It is becoming increasingly clear that ‘supply side’ considerations are not only essential for our understanding of the present opioid crisis, but also essential for informing effective interventions and solutions delivered on the ground. Concretely, while multiple, extensive ‘demand side’ interventions targeting non-medical opioid use and its adverse health risks (such as naloxone distribution programs, safer consumption facilities, opioid agonist treatment options) have been implemented and expanded, and there is substantial room for further scale-up and select additional intervention programming (e.g., ED-based pharmacotherapy treatment provision or referral [84, 85], their overall impact in reducing opioid-related harms likely has reached natural limits in the persistent high-risk environment dominated by highly toxic, synthetic opioids [7, 8, 52]. Core evidence for this includes persistently high rates of opioid-related mortality across North America [86, 87] combined with socio-behavioral data that, for example, in Canadian locales a majority of opioid-related overdose fatalities occur among individuals using drugs alone where they cannot readily be assisted by emergency measures like naloxone provision [62]. While innovative treatment interventions like injection opioid (heroin)-assisted maintenance therapy – originally initiated in Europe and offered in a few select, small-scale Canadian programs [88,89,90] – may serve small sub-groups of high-risk patients, scalable, large-scale ‘safer opioid supply’ interventions are required as complementary intervention strategies to mainly behavior- or environment-focused measures for non-medical opioid users at high risk of exposure to illicit, toxic products [8, 52, 91]. Such ‘safer opioid supply’ measures – some of which are proceeding on a local, experimental basis (e.g. in Vancouver) – would provide medical grade opioids products mainly aiming to prevent and replace the use of illicit, toxic opioid products [92, 93]. While this reminds of past considerations on the possible public health benefits of POs replacing illicit opioid use, such ‘emergency measures’ need to be effectively combined with simultaneous comprehensive prevention measures for those many people not currently involved in non-medical opioid use [94].

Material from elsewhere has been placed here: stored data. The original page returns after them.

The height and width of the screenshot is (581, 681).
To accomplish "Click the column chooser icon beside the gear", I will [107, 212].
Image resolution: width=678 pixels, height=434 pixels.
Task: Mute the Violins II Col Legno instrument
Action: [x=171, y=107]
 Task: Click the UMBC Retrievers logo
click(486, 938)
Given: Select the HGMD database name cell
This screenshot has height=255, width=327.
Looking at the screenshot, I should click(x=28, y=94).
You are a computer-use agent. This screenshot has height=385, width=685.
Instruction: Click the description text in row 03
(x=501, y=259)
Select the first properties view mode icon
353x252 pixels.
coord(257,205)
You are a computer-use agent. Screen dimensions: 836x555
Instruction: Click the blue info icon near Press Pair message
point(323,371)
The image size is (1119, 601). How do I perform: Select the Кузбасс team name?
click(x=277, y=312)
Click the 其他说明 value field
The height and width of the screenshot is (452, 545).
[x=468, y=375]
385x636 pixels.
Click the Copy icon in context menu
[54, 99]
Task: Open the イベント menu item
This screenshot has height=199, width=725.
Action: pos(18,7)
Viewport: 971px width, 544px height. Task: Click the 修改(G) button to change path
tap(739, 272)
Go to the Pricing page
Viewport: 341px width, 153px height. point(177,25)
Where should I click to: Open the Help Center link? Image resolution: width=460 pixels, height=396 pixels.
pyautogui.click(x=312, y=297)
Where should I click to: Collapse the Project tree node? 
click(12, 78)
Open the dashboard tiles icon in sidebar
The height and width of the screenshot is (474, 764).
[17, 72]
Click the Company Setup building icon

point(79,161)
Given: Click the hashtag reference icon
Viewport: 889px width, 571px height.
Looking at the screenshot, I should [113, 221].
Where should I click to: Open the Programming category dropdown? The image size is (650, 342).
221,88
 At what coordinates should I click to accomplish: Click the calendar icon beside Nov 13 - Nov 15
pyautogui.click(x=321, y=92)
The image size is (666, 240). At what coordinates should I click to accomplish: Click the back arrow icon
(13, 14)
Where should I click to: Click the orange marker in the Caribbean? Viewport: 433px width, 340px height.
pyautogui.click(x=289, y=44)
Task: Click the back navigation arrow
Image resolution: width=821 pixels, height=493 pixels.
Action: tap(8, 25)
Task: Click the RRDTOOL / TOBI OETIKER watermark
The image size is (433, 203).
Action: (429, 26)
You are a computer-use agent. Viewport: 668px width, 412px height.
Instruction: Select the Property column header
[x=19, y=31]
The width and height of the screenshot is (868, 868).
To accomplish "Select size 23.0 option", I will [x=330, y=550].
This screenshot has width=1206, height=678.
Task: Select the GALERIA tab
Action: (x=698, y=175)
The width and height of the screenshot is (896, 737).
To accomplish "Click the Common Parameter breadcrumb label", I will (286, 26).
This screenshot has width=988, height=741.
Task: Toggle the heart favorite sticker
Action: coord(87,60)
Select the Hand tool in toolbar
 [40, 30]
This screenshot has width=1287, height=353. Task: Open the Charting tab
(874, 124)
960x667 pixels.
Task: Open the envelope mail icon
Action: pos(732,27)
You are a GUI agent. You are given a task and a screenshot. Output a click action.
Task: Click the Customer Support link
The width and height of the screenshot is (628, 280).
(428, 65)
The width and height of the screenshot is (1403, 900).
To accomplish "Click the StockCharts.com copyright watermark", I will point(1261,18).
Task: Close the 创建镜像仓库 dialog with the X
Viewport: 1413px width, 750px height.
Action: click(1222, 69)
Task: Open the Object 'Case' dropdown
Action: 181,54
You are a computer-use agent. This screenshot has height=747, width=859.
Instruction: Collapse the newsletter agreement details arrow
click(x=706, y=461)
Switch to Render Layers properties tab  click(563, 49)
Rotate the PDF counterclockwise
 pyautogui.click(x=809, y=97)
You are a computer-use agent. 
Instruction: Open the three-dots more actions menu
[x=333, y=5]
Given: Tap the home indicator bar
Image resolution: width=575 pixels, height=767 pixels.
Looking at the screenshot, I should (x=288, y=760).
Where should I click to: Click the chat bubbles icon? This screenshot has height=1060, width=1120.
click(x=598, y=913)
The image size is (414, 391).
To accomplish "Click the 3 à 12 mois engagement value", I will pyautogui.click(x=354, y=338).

However, improved empirical understanding of the causal supply dynamics and structures driving the present opioid mortality crisis, and of non-medical drug supply mechanics more generally, are urgently required – if for nothing else than to better prevent such tragedies in the future. An estimated 250,000 lives lost to opioids, and historic reversals in population-level life expectancy for an entire generation of North Americans in barely a decade should provide more than good and sufficient reason for doing so.